Textauszug

════════════════

Ist Nemesis die Ursache zahlreicher Kometeneinschläge auf Erden?
Eine neue Studie weist darauf hin, dass sich ein dunkles Objekt nahe unserem Sonnensystem befinden könnte, welches gelegentlich Kometen ins innere Sonnensystem schleudert. Es trägt den Spitznamen "Nemesis" oder "Todesstern". Dieses bis dato unentdeckte Objekt könnte ein roter oder brauner Zwergstern sein, aber auch ein noch lichtschwächeres Objekt mit mehrfacher Jupitermasse.
Warum die Forscher über die Existenz eines solchen Objekts nachdachten hat ihre Ursache darin, dass es eine Erklärung wäre für das immer wiederkehrende Massensterben auf der Erde.
Die Paläontologen David Raup und Jack Sepkoski behaupten, dass in den letzten 250 Millionen Jahren das Leben auf der Erde in einem 26-Millionen-Jahre-Zyklus vom Aussterben bedroht war. Astronomen haben vorgeschlagen, als mögliche Ursache für solche Katastrophen Kometeneinschläge ins Auge zu fassen.

════════════════

Vorgegebenes Material
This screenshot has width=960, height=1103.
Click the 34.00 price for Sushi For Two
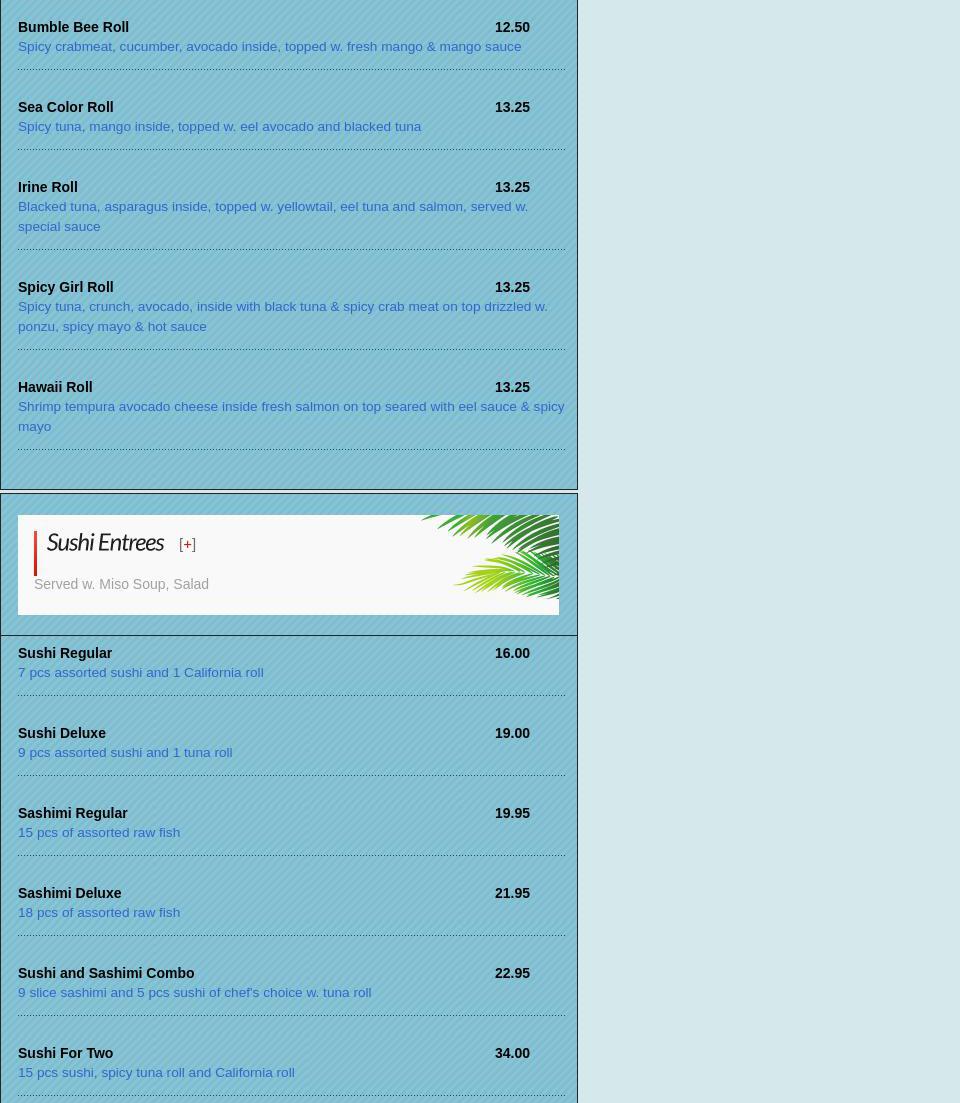point(512,1053)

════════════════

Aufgaben
- 1) Beantworte anhand des Textes über Nemesis:
(a) Welche Spitznamen trägt das dunkle Objekt?
(b) Worum könnte es sich bei dem Objekt handeln?
(c) In welchem Zyklus war das Leben auf der Erde laut Raup und Sepkoski vom Aussterben bedroht?
- 2) Schreibe aus dem Text über Nemesis die Stelle von „Die Paläontologen David“ bis „Auge zu fassen.“ wortgetreu ab.
Stütze dich ausschließlich auf den Text.

Lösungen
- 1)
(a) „Nemesis“ oder „Todesstern“.
(b) Um einen roten oder braunen Zwergstern oder um ein noch lichtschwächeres Objekt mit mehrfacher Jupitermasse.
(c) In einem 26-Millionen-Jahre-Zyklus, und zwar in den letzten 250 Millionen Jahren.

- 2)
Die Paläontologen David Raup und Jack Sepkoski behaupten, dass in den letzten 250 Millionen Jahren das Leben auf der Erde in einem 26-Millionen-Jahre-Zyklus vom Aussterben bedroht war. Astronomen haben vorgeschlagen, als mögliche Ursache für solche Katastrophen Kometeneinschläge ins Auge zu fassen.